Extract to read:

○ ○ ○ ○ ○

Sometimes cut is used in shell programming to select certain substrings from a variable, for example:
echo Argument 1 = [$1]
c=`echo $1 | cut -c6-8`
echo Characters 6 to 8 = [$c]
Output:
Argument 1 = [1234567890]
Characters 6 to 8 = [678]
This is one of many ways to perform such a selection. In all but simplest cases AWK  or Perl are better tools for the job.  If you are selecting fields of a shell variable, you should probably use the set command and echo the desired positional parameter into pipe.
For complex cases Perl is definitely a preferable tool. Moreover several Perl re-implementations of cut exists: see for example Perl cut.
BTW Perl implementations are more flexible and less capricious that the C-written original Unix cut command.

Notes on syntax

As I mentioned before there are two variants of cut: the first in character column cut and the second is delimiter based (parsing) cut. In both cases option can be separated from the value by a space, for example
-d ' '
In other words POSIX and GNU implementations of cut uses "almost" standard logical lexical parsing of argument although most examples in the books use "old style" with arguments "glued" to options.   "Glued" style of specifying arguments is generally an anachronism.  Still quoting of delimiter might not always be possible even in modern versions for example most implementations of cut requires that delimiter \t (tab) be specified without quotes. You generally need to experiment with your particular implementation.
1. Character column cut
cut -c list [ file_list ]
Option:
-c list Display (cut) columns, specified in list, from the input data. Columns are counted from one, not from zero, so the first column is column 1. List can be separated from the option by space(s) but no spaces are allowed within the list. Multiple values must be comma (,) separated. The list defines the exact columns to display. For example, the -c 1,4,7 notation cuts columns 1, 4, and 7 of the input. The -c -10,50  would select columns 1  through 10 and 50 through end-of-line (please remember that columns are conted from one)2. Delimiter-based  (parsing) cut
cut -f list [ -d char ] [ -s ] [ file_list ]
Options:
d char The character char is used as the field delimiter. It is usually quoted but can be escaped.  The default delimiter is a tab character. To use a character that has special meaning to the shell, you must quote the character so the shell does not interpret it. For example, to use a single space as a delimiter, type -d' '.

○ ○ ○ ○ ○

Data:

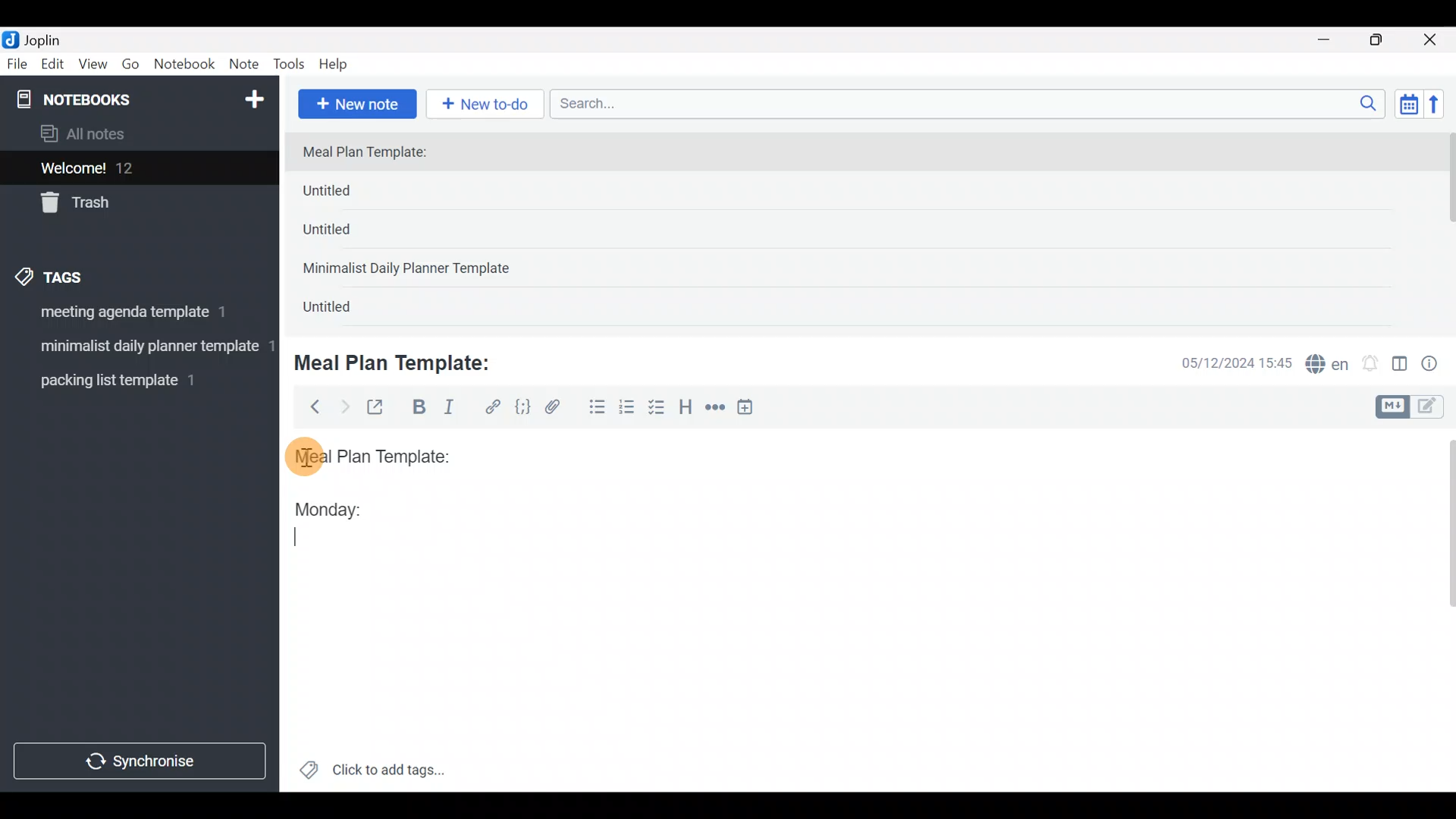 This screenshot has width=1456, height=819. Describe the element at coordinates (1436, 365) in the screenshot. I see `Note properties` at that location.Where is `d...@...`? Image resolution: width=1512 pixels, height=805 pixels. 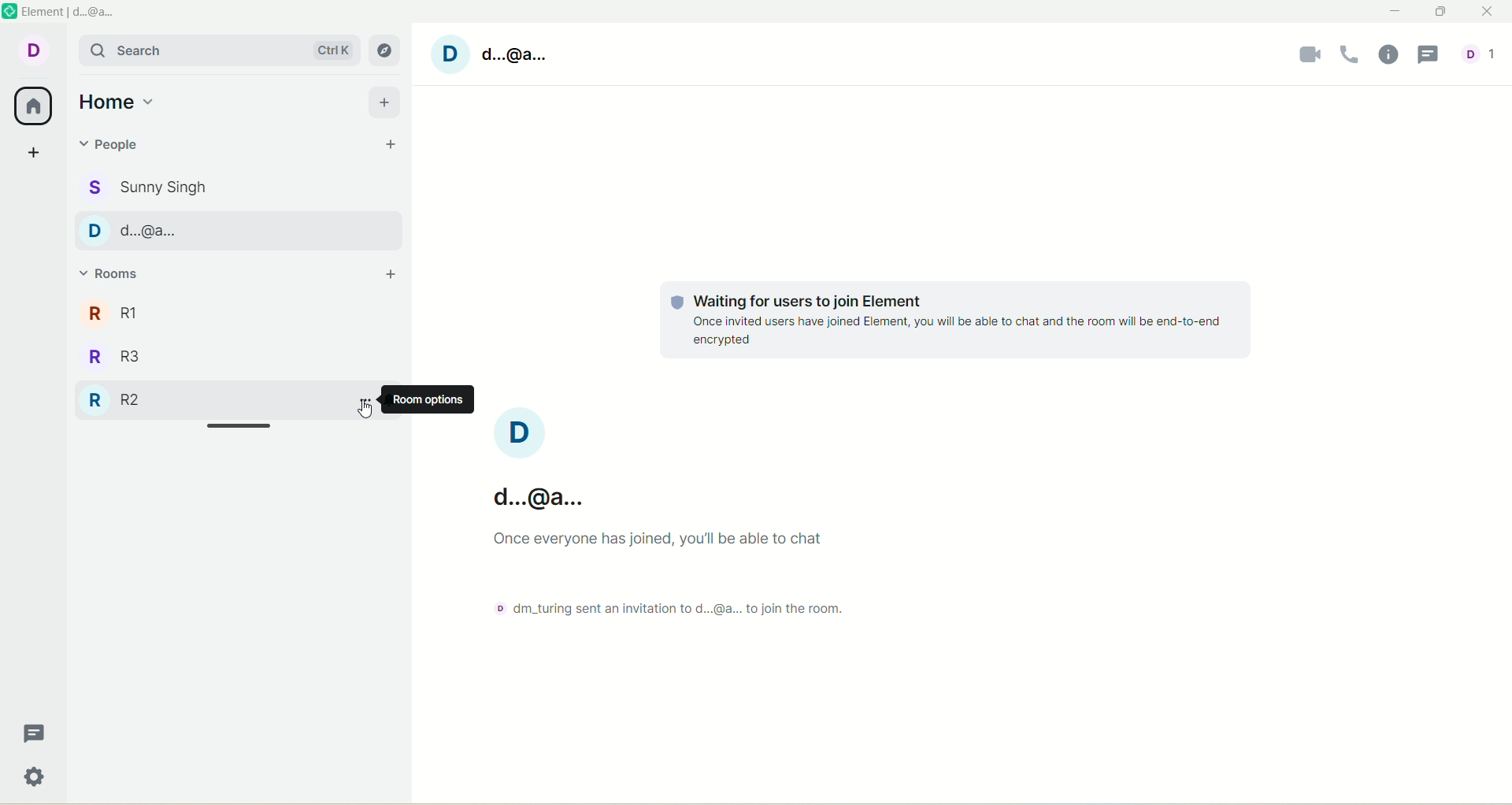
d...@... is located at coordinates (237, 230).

○ ○ ○ ○ ○

Aim: In the text on the cut command, what is the default field delimiter for delimiter-based cut?

Exercise response: A tab character.